EXERCISE »
Of all the entries below, retype only the lines from the one with "FIND OUT HOW (232, 1400)" through the one with "prolong vasodilation (114, 2362)", exactly as they appear.

MATERIALS PROVIDED »
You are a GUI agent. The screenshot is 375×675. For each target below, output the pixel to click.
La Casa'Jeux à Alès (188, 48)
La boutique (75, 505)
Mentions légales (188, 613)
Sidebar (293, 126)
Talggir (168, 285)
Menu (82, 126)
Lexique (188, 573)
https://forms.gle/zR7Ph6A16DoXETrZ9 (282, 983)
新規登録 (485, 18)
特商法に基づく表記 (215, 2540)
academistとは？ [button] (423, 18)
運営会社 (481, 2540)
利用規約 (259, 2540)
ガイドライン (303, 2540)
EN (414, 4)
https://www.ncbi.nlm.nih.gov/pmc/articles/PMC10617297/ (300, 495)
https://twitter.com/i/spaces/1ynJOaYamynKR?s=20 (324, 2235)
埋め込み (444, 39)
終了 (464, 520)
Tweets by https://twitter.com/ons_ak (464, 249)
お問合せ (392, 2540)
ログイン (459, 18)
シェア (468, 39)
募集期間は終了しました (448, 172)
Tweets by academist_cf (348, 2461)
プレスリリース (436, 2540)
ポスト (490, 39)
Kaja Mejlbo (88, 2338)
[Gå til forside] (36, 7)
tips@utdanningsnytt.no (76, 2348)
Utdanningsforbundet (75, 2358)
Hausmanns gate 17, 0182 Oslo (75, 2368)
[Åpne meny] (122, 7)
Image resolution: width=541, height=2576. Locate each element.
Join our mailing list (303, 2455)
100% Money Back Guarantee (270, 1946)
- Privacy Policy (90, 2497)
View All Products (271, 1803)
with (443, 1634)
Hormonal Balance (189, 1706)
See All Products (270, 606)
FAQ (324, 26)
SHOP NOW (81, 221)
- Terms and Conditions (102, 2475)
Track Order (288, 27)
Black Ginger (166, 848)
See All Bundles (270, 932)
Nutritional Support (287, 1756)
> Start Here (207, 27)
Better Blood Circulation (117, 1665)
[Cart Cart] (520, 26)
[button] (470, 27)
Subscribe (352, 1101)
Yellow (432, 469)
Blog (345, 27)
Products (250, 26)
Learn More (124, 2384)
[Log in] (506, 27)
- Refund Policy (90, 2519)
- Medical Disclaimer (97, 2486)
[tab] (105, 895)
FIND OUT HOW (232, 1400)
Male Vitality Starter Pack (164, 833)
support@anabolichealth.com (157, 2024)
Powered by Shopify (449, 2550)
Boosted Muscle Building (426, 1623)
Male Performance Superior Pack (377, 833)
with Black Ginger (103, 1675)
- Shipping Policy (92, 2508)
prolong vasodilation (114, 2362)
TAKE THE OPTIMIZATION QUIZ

ANSWER TO THIS TASK »
FIND OUT HOW (232, 1400)
Male Vitality Starter Pack (164, 833)
support@anabolichealth.com (157, 2024)
Powered by Shopify (449, 2550)
Boosted Muscle Building (426, 1623)
Male Performance Superior Pack (377, 833)
with Black Ginger (103, 1675)
- Shipping Policy (92, 2508)
prolong vasodilation (114, 2362)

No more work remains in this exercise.